Dengan kondisi demikian kami masuk ke dalam restoran. Kulihat hanya kendaraan kami yang beroda dua yang terparkir di area parkir restoran. Dan benar saja, sesuai pemandangan di area parkir, di tengah restoran telah duduk berpuluh pasangan dengan pakaian cantik dan tampan dan wajah kering dengan riasan.

Sang pelayan memandang heran ke arah kami. Sepasang pria dan wanita dengan penampilan khas orang yang menerobos hujan di jalanan.

Sepatu kekasihku berdecit setiap ia melangkahkan kaki di tegel putih dengan desain elegan. Lenganku masih memperlihatkan buliran air hujan di beberapa bagian.

Setelah beberapa detik menjadi pusat perhatian, akhirnya kami duduk di sudut ruangan yang sudah kekasihku pesan.

Kami tak ada komentar. Duduk dan langsung memilih menu untuk segera di pesan.
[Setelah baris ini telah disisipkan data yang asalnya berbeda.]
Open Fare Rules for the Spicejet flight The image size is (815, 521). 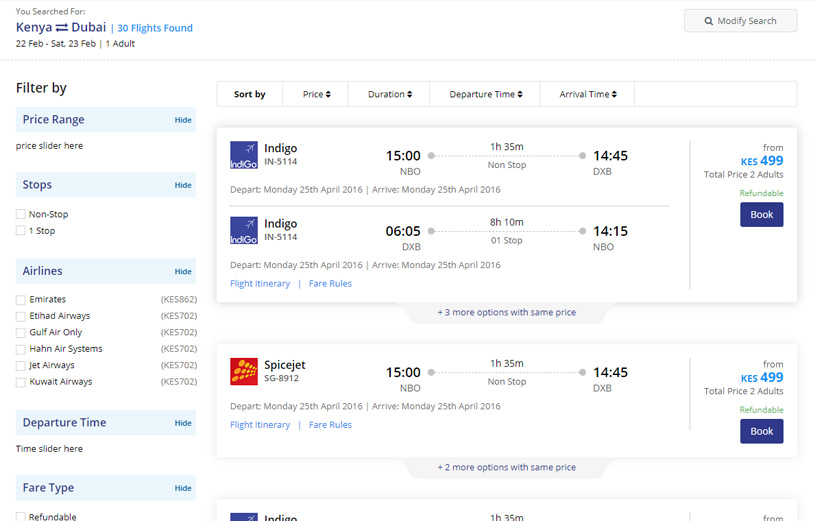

Waktu makan malam sudah cukup jauh terlewatkan.

Di tengah waktu kami menunggu pesanan datang, kami bicara banyak hal sebagaimana biasanya. Tak ada yang berbeda. Hanya tempatnya yang kali ini lebih istimewa. 

"Maaf karena harus membuatmu menunggu 4 tahun untuk akhirnya bisa datang ke tempat seperti ini. Dan maaf jika aku hanya bisa memesan tempat namun belum mampu memperlakukanmu sebagai putri," katanya di tengah waktu ketika kami berbincang.
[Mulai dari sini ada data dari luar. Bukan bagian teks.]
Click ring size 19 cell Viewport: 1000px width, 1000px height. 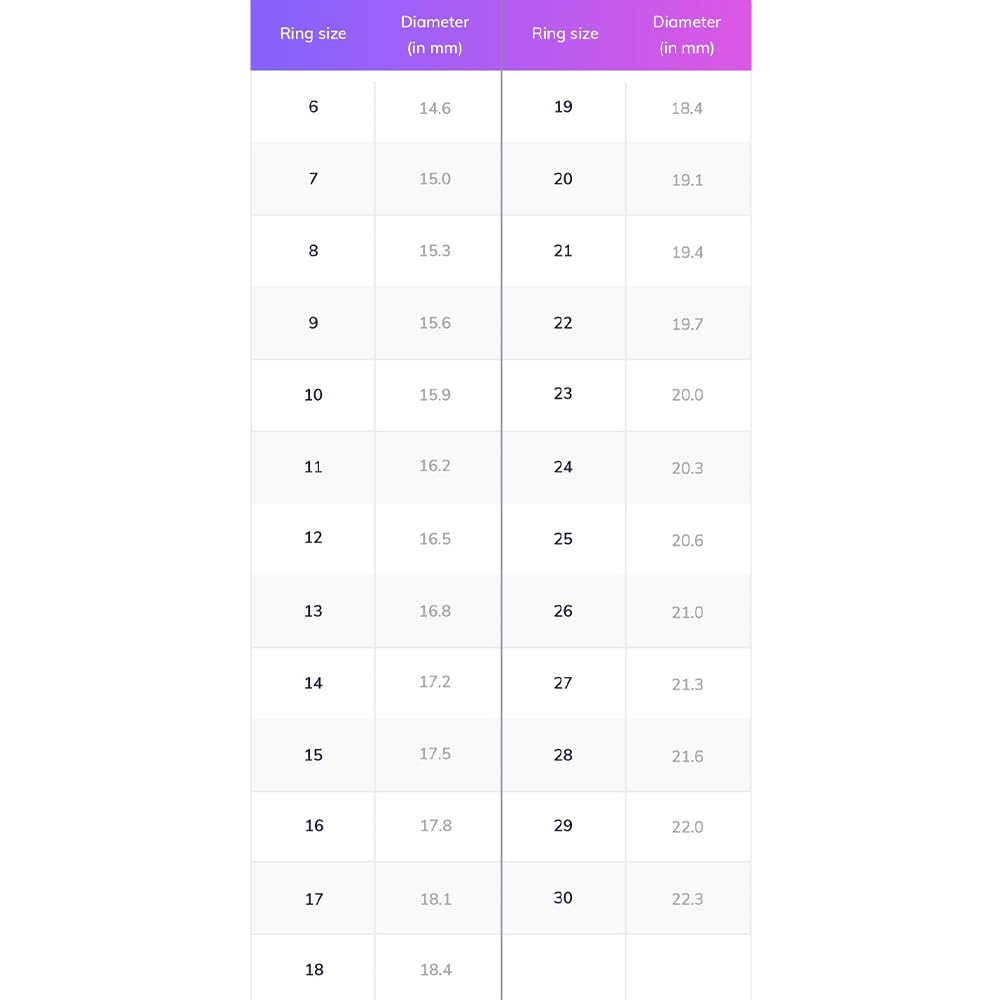coord(563,107)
"Aku tahu setiap wanita pasti menginginkan hal seperti ini. Tak terkecuali aku. Tetapi aku cukup sadar akan apa yang kita miliki saat ini. Jangan dipaksakan. Aku tak ingin kamu melakukan hal diluar batasan. Aku menyukai hal sederhana yang memang sesuai dengan diri dan lingkungan kita. Dan untuk semua yang kamu lakukan kali ini, aku sungguh berterima kasih. Terima kasih karena telah berkorban banyak hanya untuk membuatku bisa merasakan hal yang sama sebagaimana orang-orang yang ada di sini."

Waktu sudah menunjukkan pukul sepuluh malam ketika dia sudah berhasil mengantarku pulang dengan selamat. Dan  malam itu masih hujan namun dengan intensitas yang lebih ringan. Hanya ada rintik-rintik yang datang dengan jarang.
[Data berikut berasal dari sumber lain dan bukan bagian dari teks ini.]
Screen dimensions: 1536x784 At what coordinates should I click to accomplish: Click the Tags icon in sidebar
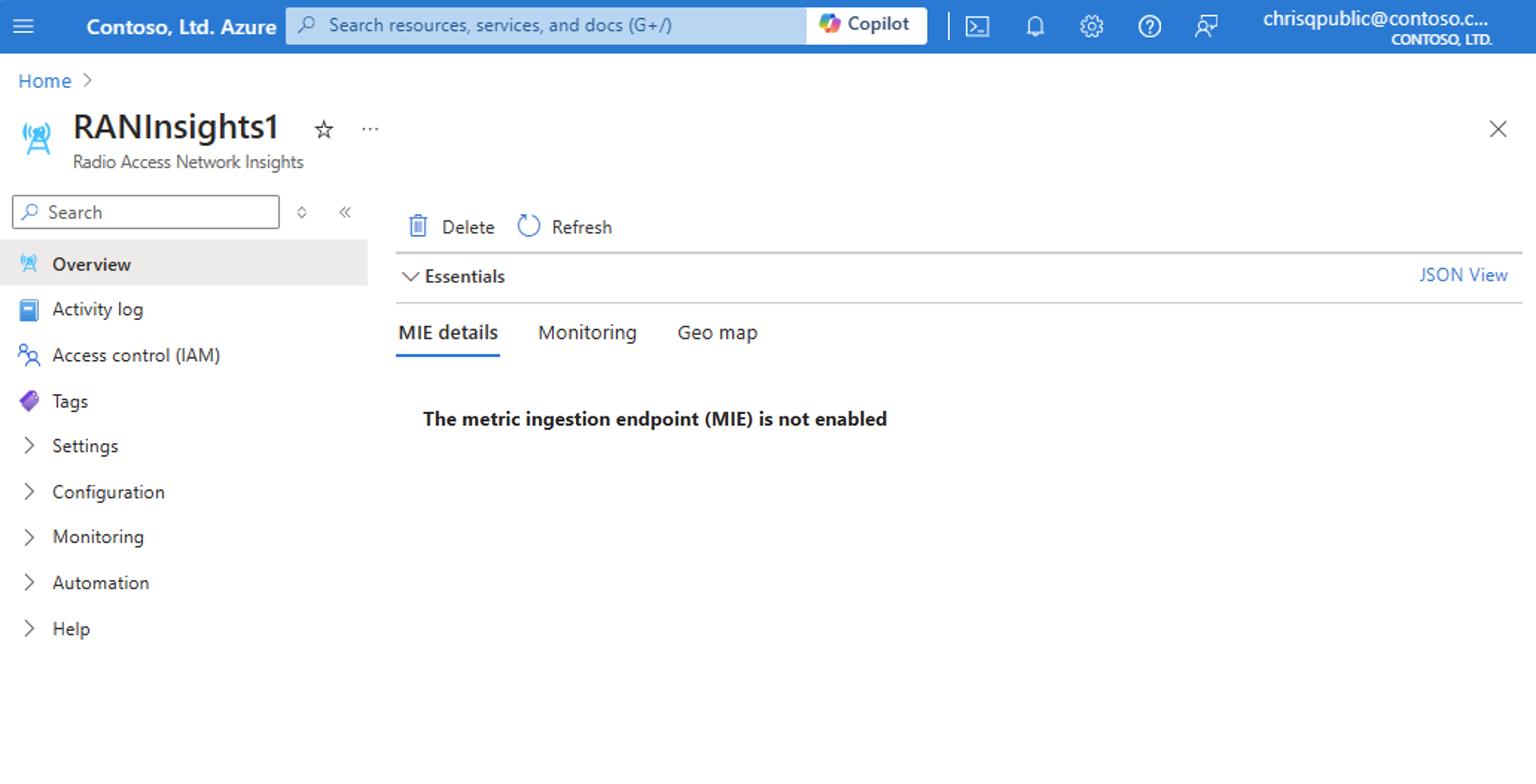tap(29, 400)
"Tidak pakai jas hujan?," tanyaku ketika ingin mengantarnya mengambil kendaraan yang terparkir di depan pagar pekarangan.

"Tidak. Sudah tidak terlalu hujan. Sudah mau pulang juga. Tak apa biar basah sekalian," begitu candanya.

"Jangan merengek jika besok kamu terkena demam. Aku tak mau ambil urusan," jawabku setengah kesal.

"Baiklah sayang. Tenang saja aku akan baik-baik saja," rayunya.

Akhirnya dia pulang hanya dengan jaket parasut hitam kesayangannya. Jas hujan birunya tergeletak pasrah di bagian depan di tempat kakinya berpijak.

Punggungnya semakin samar kulihat dari tempatku berdiri di depan pagar. Lima menit kemudian, dia sudah hilang dari pandangan.

Aku beranjak masuk dan berjalan menuju kamar. Membersihkan dan merapikan diri untuk siap bersembunyi di balik selimut dengan segala kehangatan. 

Kupandangi ponselku sembari menunggu sebuah pesan. Sampai setelah belasan menit menunggu tanpa ada pesan yang datang, aku akhirnya menekan angka yang mengantarku pada panggilan cepat pada seseorang.

Tersambung namun tak ada jawaban.

Kuulangi lagi sampai pada  percobaan ke enam akhirnya ada suara yang terdengar dari seberang. Namun bukan suara yang sedang kuharapkan.

"Tante?" 

Itulah kata pertama yang kuucap.

"Nay ...nayaaa" suara diseberang terdengar tercekat.

"Tante kenapa? Rega sudah sampai di rumah kan tante?"

"Naya sama siapa di rumah?"

"Ibu sama ayah ada semua sama Naya, tante."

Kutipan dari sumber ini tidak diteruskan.